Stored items
+ + + + + + +
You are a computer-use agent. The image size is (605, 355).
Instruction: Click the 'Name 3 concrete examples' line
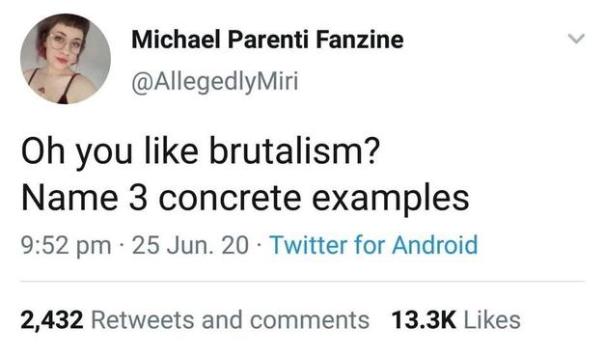click(245, 199)
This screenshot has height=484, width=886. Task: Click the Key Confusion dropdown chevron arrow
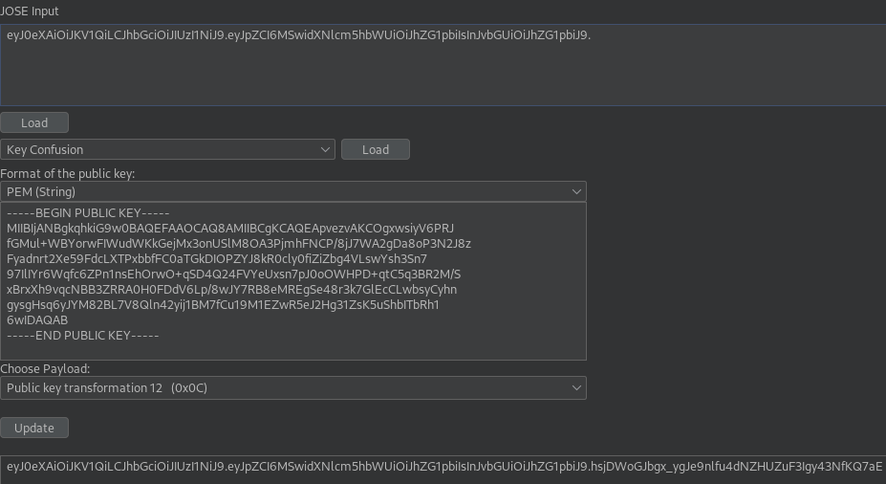pos(325,150)
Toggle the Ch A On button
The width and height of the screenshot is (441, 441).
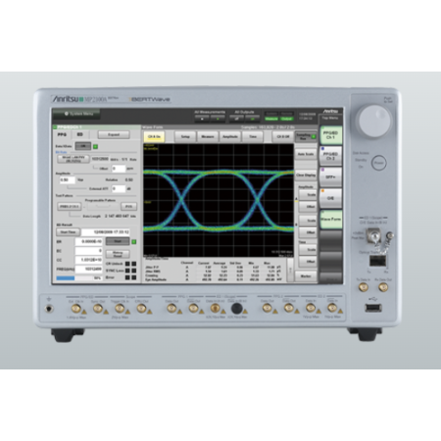click(x=154, y=136)

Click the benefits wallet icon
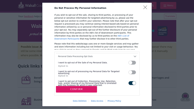point(26,80)
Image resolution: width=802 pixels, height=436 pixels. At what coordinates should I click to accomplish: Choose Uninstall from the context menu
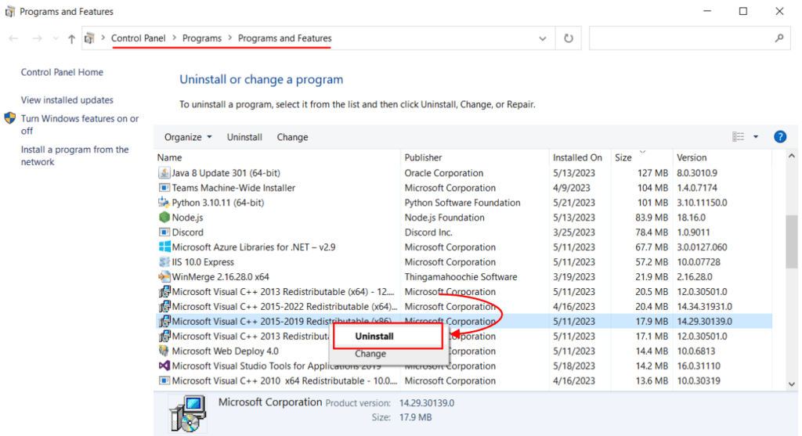click(x=374, y=336)
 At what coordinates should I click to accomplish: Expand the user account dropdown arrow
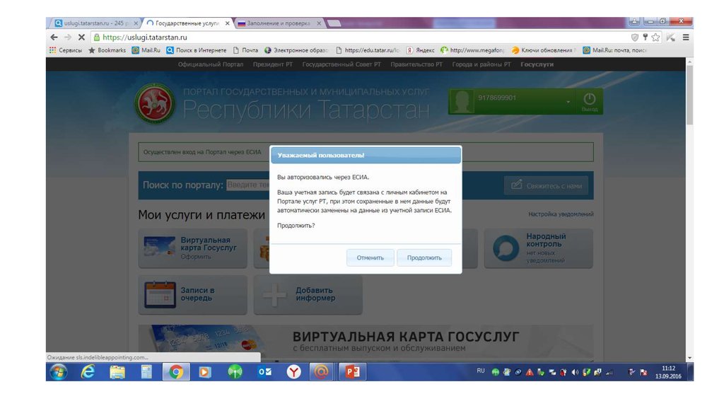567,102
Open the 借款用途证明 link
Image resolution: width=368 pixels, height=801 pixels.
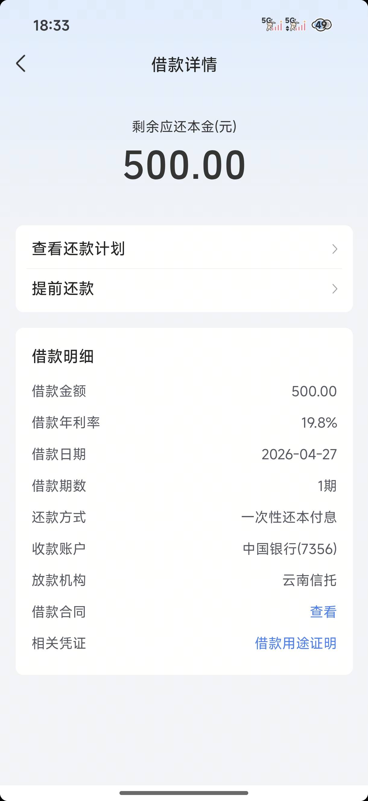pyautogui.click(x=296, y=643)
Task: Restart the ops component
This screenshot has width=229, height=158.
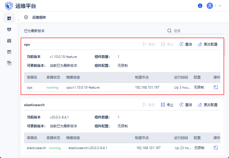Action: pyautogui.click(x=185, y=44)
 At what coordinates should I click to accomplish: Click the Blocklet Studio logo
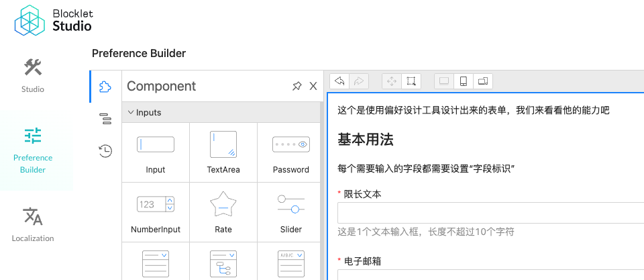pyautogui.click(x=54, y=19)
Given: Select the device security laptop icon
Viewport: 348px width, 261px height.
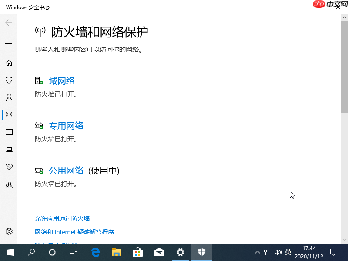Looking at the screenshot, I should tap(9, 150).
+ + + + + + +
- [Required action]
Would you give again, exactly as written, the lines from the one containing "At what coordinates should I click to accomplish: Click" through the end of the records, with no pictures and no other lines?

- [Answer]
 At what coordinates should I click to accomplish: Click the Blocklet Studio logo
pyautogui.click(x=54, y=19)
Given: Select the device security laptop icon
Viewport: 348px width, 261px height.
Looking at the screenshot, I should tap(9, 150).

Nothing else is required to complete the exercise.